No que diz respeito aos requisitos de natureza material, estando em causa nos autos a apreciação da liberdade condicional por referência aos dois terços da pena, apenas se mostra necessário o preenchimento da primeira das exigências a que supra fizemos referência em A), ou seja, a relacionada com as razões de prevenção especial de socialização.
No que tange ao primeiro daqueles requisitos materiais, a lei impõe que para que seja concedida a liberdade condicional o juiz do Tribunal de Execução das Penas faça um juízo de prognose favorável de que uma vez em liberdade o condenado venha a conduzir a sua vida de modo socialmente responsável e sem cometer crimes, sendo que entendemos que em caso de dúvida sobre tal capacidade, a liberdade condicional não deve ser concedida [com efeito, conforme refere JOAQUIM BOAVIDA a propósito do princípio “in dubio pro reo”, «na fase da execução da pena de prisão e da consequente apreciação da liberdade condicional esse princípio não tem aplicação (…) Portanto, em caso de dúvida séria, que não possa ser ultrapassada, sobre o carácter favorável da prognose, o juízo deve ser desfavorável e a liberdade condicional negada (ob. cit., p. 137); no mesmo sentido, veja-se FIGUEIREDO DIAS, ob. cit., p. 540, bem como o Acórdão do Tribunal da Relação de Coimbra de 11 de Outubro de 2017, in www.dgsi.pt, Proc. 744/13.7PXPRT-K.C1].

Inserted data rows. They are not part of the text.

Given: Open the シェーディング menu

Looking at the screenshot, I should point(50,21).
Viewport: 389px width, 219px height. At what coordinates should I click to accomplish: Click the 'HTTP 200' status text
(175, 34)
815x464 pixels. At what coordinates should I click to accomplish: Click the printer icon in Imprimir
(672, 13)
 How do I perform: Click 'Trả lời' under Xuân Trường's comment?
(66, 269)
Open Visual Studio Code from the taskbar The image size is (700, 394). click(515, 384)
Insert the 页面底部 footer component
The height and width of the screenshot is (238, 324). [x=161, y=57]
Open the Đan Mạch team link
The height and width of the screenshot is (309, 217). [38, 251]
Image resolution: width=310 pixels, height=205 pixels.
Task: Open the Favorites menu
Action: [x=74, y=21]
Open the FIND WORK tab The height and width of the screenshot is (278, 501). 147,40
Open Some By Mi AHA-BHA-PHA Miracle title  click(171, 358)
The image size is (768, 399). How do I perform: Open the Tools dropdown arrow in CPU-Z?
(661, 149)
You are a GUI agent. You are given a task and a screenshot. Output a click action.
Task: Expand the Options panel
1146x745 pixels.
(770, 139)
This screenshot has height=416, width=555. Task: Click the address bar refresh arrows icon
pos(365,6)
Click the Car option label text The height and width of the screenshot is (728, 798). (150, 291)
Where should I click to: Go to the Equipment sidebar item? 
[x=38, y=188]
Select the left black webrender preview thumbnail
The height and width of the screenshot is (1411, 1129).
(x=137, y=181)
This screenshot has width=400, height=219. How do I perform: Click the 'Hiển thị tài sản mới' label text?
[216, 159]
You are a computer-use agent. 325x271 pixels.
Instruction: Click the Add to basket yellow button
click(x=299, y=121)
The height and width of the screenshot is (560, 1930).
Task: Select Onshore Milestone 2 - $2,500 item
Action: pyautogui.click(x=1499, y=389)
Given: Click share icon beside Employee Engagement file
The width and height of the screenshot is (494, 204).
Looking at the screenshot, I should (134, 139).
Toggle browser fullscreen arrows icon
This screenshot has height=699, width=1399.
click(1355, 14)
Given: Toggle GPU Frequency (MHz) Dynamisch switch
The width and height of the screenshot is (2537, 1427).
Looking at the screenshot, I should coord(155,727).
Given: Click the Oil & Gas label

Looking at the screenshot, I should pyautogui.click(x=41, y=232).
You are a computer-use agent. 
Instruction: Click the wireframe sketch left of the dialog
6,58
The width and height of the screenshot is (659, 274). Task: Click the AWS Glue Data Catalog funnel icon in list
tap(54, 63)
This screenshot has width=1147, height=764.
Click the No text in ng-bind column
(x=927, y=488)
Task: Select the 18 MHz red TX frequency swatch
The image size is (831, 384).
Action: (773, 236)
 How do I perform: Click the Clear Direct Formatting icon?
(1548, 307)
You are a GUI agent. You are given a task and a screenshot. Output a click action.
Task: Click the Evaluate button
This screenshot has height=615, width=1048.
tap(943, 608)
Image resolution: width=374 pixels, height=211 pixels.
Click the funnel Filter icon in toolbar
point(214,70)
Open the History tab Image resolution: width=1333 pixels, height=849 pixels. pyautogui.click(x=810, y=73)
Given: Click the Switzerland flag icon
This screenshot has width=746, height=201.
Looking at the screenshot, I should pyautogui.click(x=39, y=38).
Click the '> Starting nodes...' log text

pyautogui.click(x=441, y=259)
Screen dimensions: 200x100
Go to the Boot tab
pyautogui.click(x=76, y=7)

Tal juízo de prognose terá de se revelar através da análise dos seguintes aspectos, conforme previsto na alínea a) do nº 2 do art. 61º do Cód. Penal:
- As circunstâncias do caso. Relaciona-se este segmento com a valoração do(s) crime(s) cometido(s), seja quanto à sua natureza e gravidade, seja ainda quanto às circunstâncias várias que estiveram na base da determinação da medida da pena, nos termos do art. 71º do Cód. Penal, sem que tal constitua qualquer violação do princípio “ne bis in idem” (neste sentido, veja-se o já referido Acórdão do Tribunal da Relação do Porto de 22 de Setembro de 2010, in www.dgsi.pt, Proc. 2006/10.2TXPRT-C.P1).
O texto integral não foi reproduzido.